Gonzalez Szigriszt eventually signed with Saunders, who she remains with to this day. Although she’s happy with the work they’ve done together, she wants to emphasize to new writers that signing with a manager and agent doesn’t mean “you made it.”

“When you sign with an agent or a big agency, you’re a nobody, you’re their last priority,” Gonzalez Szigriszt said.

“One of my agency’s clients is 50 Cent, who makes millions of dollars a month, you know? So I wasn’t the priority.”

Over a decade later, and the Red Cross is still positively impacting Gonzalez Szigriszt’s life.

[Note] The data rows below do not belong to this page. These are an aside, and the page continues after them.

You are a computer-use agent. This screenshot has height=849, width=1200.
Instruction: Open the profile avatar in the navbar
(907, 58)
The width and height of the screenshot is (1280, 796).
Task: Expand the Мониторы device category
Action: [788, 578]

In May of last year, her agent sent her on her first general meeting since they had signed. The company had purchased the rights to an indie comics series and were seeking a writer. They were holding an open writing assignment, and Gonzalez Szigriszt participated.

“My Red Cross experiences inspired my pitch,” Gonzalez Szigriszt said. “Because the comic was tough to adapt but filtered through those experiences, I found a way to ground it.”

She immediately connected to the main character, a female Puerto Rican teen who doesn’t feel like she has a place in the world: “I could totally relate to that!”

“I guess I ended up with the best proposal and the best pitch for it, so even though I didn’t have any credits, my proposal won.”

Eva is not only the creator and writer, but is set to executive produce with the same showrunners who just won an Emmy for Netflix’s "Dark Crystal: Age of Resistance." The show got sold to a big studio in late February.

And this sparked several new ventures for her, including optioning a reimagining of that first TV pilot she ever wrote to Lloyd Levin. She also recently finished writing an animated horror show for Crypt TV to be released on Facebook Watch, as well as created a sci-fi show in Spain revolving around the world of sports, in conjunction with the Olympic Committee and The Facto Productions. And she is set to direct her first feature film with acclaimed Brazilian director Vicente Amorim. Eva wrote the script, a contained psychological thriller set in Puerto Rico during Hurricane Maria. The script was voted onto The Tracking Board Hit List 2019 as one of the best in the market.

While Gonzalez Szigriszt loves to create in the world of sci-fi and psychological thriller, she has a huge heart too. When you ask her what her ultimate goal in life is, it’s not to be a Hollywood big shot—it’s to provide meaning to children in the foster care and prison system.

“I want to buy a ranch and give them a chance away from their original backgrounds to help them discover who they are, and discover, you know, what path they want to take using writing as a tool,” Gonzalez Szigriszt said.

“And eventually, I want to pay for their studies if they choose that path ... that is the ultimate goal. So, the reason why I’m working hard for my contracts right now—because I need that money!”